AI In Family Law

AI in family law

AI Has a Place in Family Law; But Only If You Use It Right

Artificial intelligence absolutely has a place in family law. It has a place in every area of law. Contrast that with the face that like every technological revolution before it, AI rewards the people who understand it and punishes the people who don’t.

Revisit and think back to the last great technology shift. Computers shrank from room-sized machines to laptops while storage capacity exploded in the form of tinier hard drives and SSDs, and all the while the internet arrived and changed everything. That revolution generated billions, even trillions of dollars. Entire careers were created that had never existed before. Many of those same careers are now ending, and some will never exist again in human form.

A major reason is artificial intelligence. Anthropic, OpenAI, Grok, Perplexity, Copilot, DeepSeek, a multitude of companies, domestic and international, are competing for dominance in a market worth billions. Whatever you think of the ends and the means, the technology is here, and family law has already been deeply affected by it.

Where Self-Represented Litigants Go Wrong

Many pro se litigants (people representing themselves in court) are already using AI in their cases. Unfortunately, most of them use it improperly, poorly, and to their own detriment.

Here’s the typical pattern. A self-represented litigant opens an AI platform and types something like “give me divorce documents.” What comes back are documents that are irrelevant, improperly titled, and blind to the specific facts and issues of their case. Sometimes AI produces settlement offers that are blank, generic, or wildly one-sided because the AI has no context and the user doesn’t know how to prompt it.

The user prompts once, doesn’t follow through, and even when the AI produces something usable, the litigant often doesn’t know what it means, how to apply it, where to file it, or what happens when they make mistakes or omissions. AI unintentionally generates and causes any number of sins that can sink a family law case.

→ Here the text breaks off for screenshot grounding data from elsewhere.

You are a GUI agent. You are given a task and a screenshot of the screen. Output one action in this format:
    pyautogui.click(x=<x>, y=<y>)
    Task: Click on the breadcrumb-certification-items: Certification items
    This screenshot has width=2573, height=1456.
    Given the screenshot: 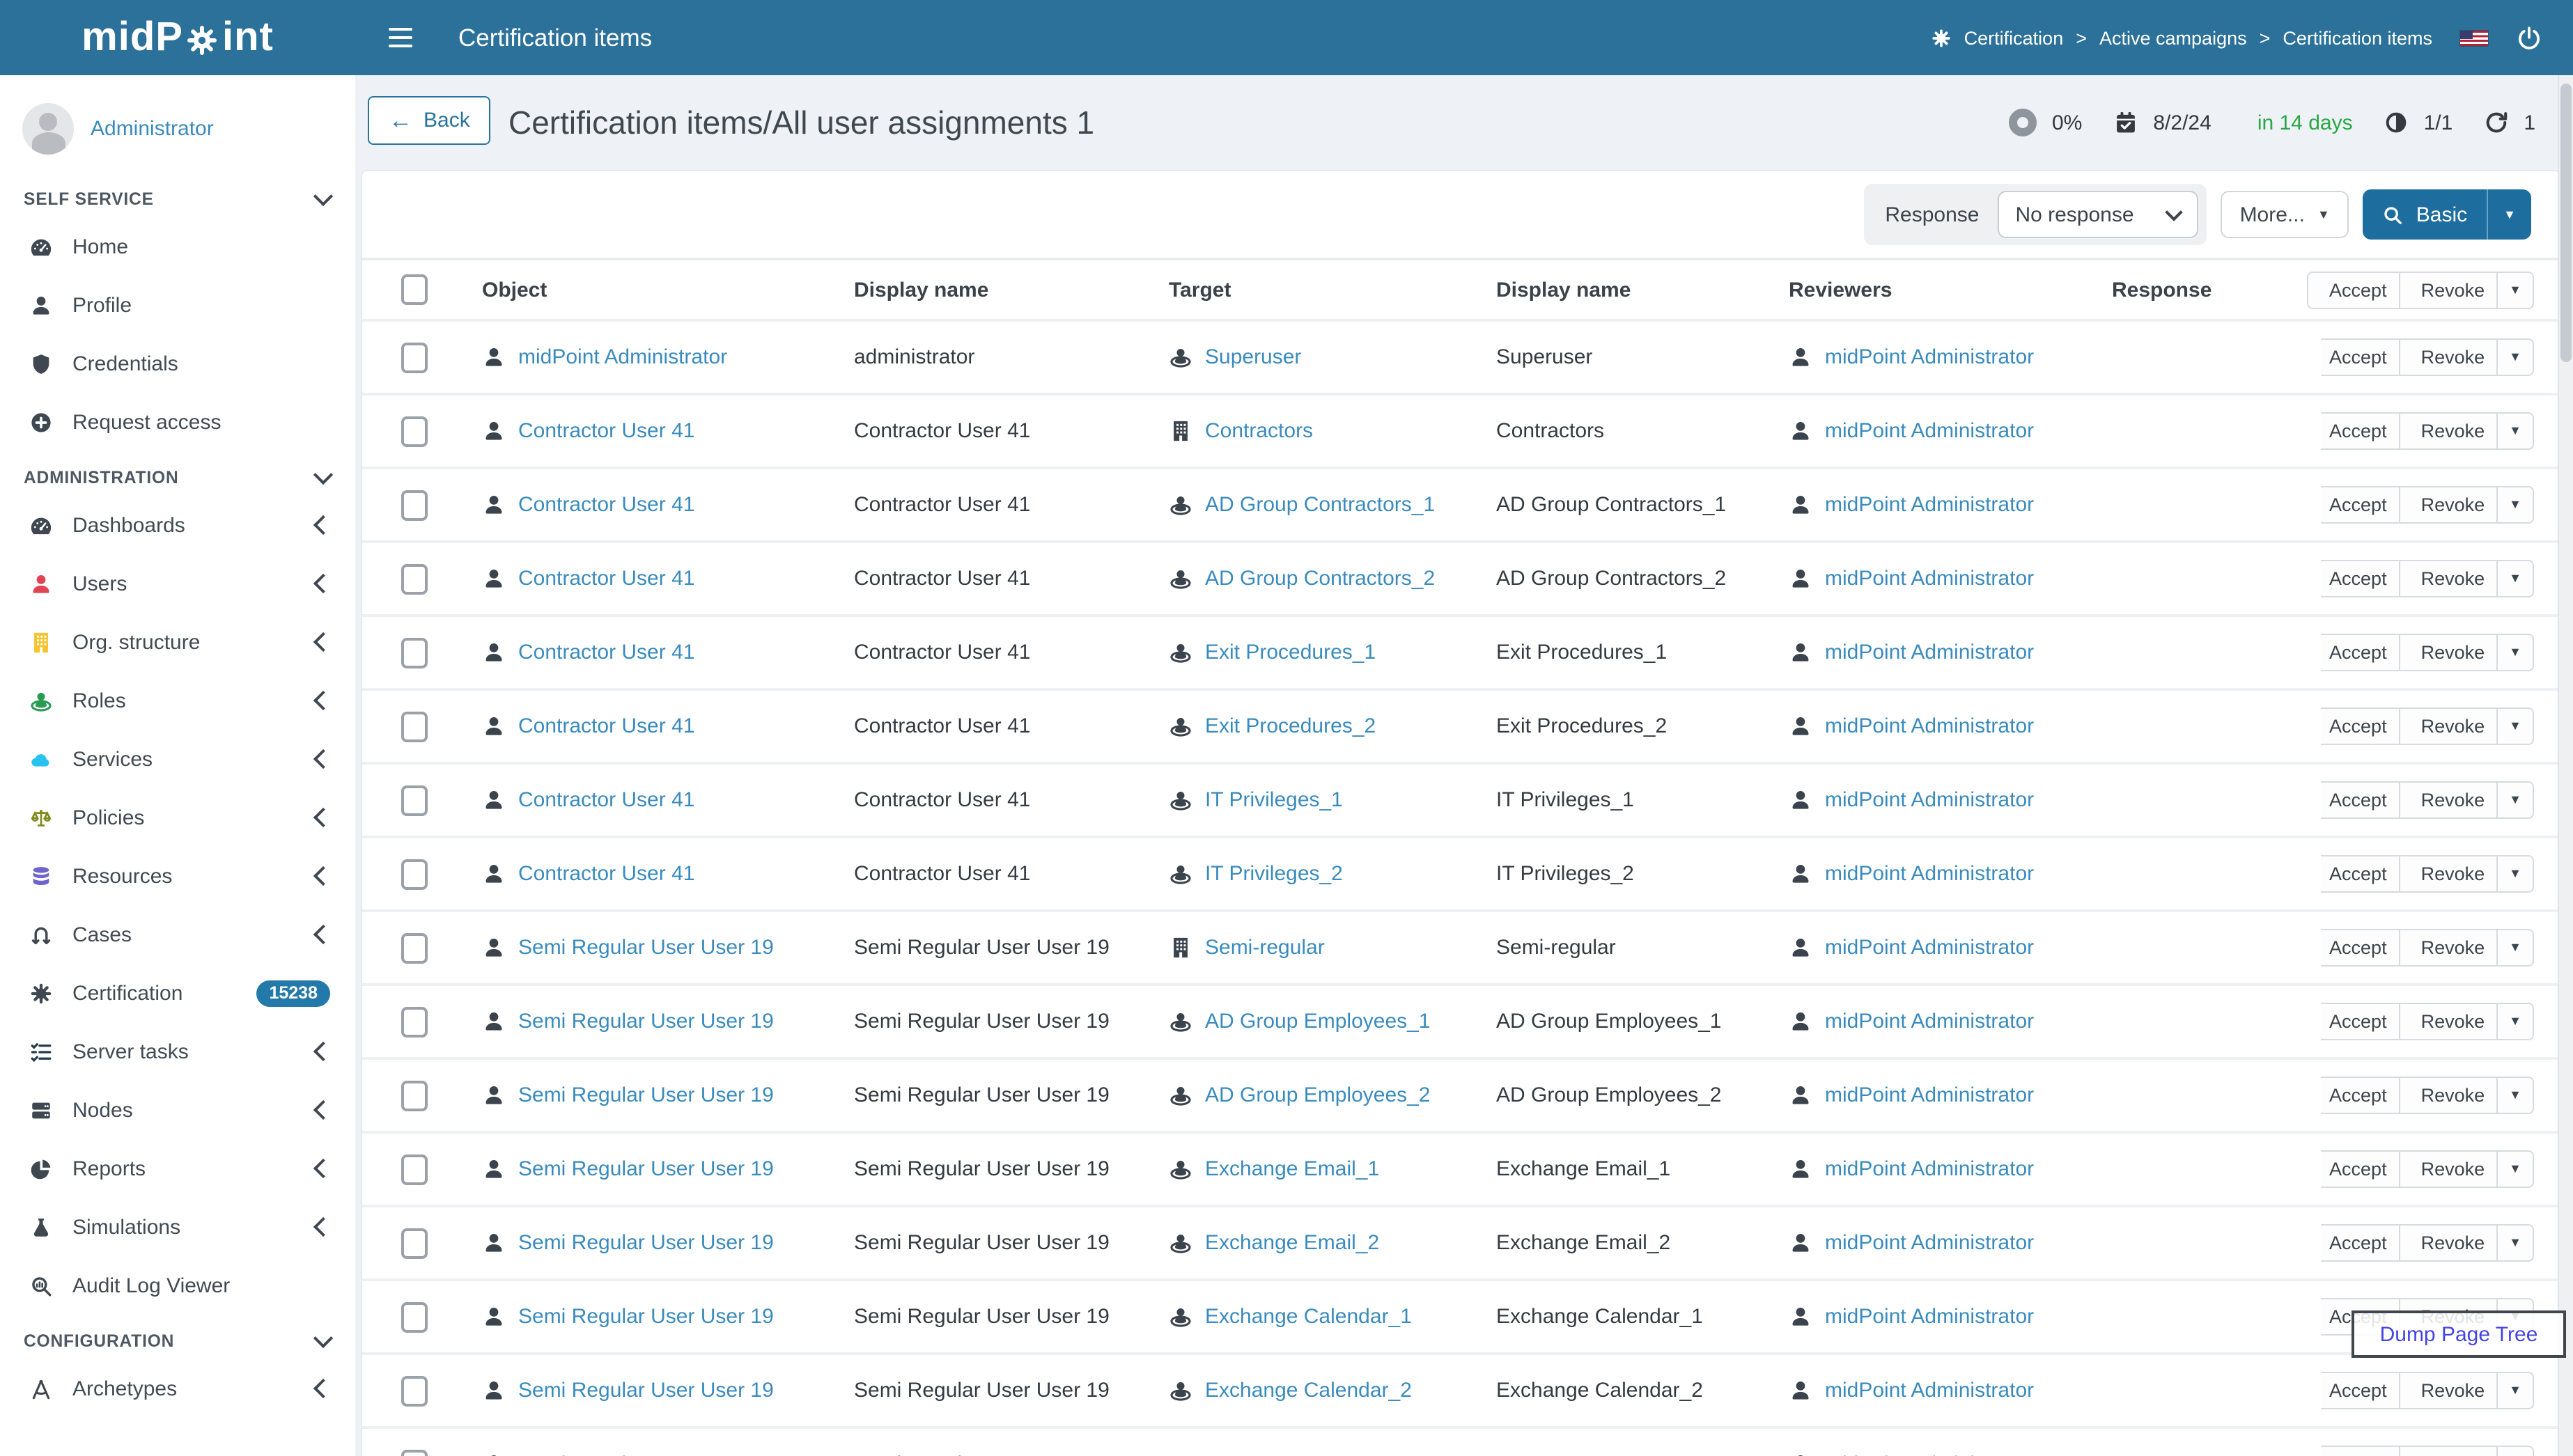 What is the action you would take?
    pyautogui.click(x=2358, y=38)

What That Means for the Other Side

When one party files AI-generated pleadings that are incomplete or defective, the opposing party — the one with a competent lawyer, or who has genuinely done the work — gains a clear advantage, though it comes with a cost.

The advantage: Defective pleadings invite motions to dismiss, motions to strike, and motions for judgment on the pleadings. And issues left out of the pleadings can be used against the filing party later in court. Those errors don’t disappear; they wait for just the opportune moment.

The cost: While those motions are being filed and argued, the case stalls. At our firm, we charge flat fees for specific portions of a case, which means addressing an opposing party’s AI-generated nonsense may require an additional flat fee for our clients. But that investment is usually well worth it. Either the other side is forced to plead properly and the case moves forward on the correct course, or their defective pleadings remain on the record ready to be used against them at the time most appropriate and convenient for us.

How Law Firms Get AI Wrong

AI can genuinely help law firms move faster firm infrastructure, software systems, document workflows. But firms make serious mistakes, too.

One of the biggest is building internal document systems online rather than locally, effectively creating document dumps that put clients’ private information on the internet. That is a massive security risk waiting to become a massive security breach.

Then there are the now-famous stories of lawyers filing memoranda of law built on hallucinated case citations. Here’s the thing people miss about those stories: AI tells you what you want to hear unless you explicitly tell it not to and then verify anyway. Most people go to AI seeking affirmation and confirmation, not pushback. To them, AI’s purpose is to support their thinking, not challenge it. That creates a yes-man effect inside an echo chamber, and it can greatly diminish the quality of legal work.

Where AI Actually Shines

Used properly, AI is a powerful tool. Here’s one of my favorite examples.

Every lawyer has received an email from opposing counsel that is threatening, menacing, and out of bounds. The natural human response is to fire back in the same tough-guy tone; “I’ll show them what’s what.” But then you’re playing their game.

Instead, without putting any names or identifying details into the prompt, AI can rewrite your response in a completely different tone of voice. Rather than harsh and reactive, your reply becomes professional, calm, and deliberate: exactly the right counter to an aggressive posture taken without justification or rational forethought. You win the exchange by refusing to descend to it.

The Bottom Line

AI is neither a magic litigation weapon nor a threat to be ignored. For self-represented litigants, misusing it can hand the other side the case. For law firms, careless adoption creates security risks and embarrassing errors, but thoughtful use makes good lawyers faster, calmer, and more effective.

The technology is here. The only question is whether you’ll use it properly.

Thanks for listening and for reading.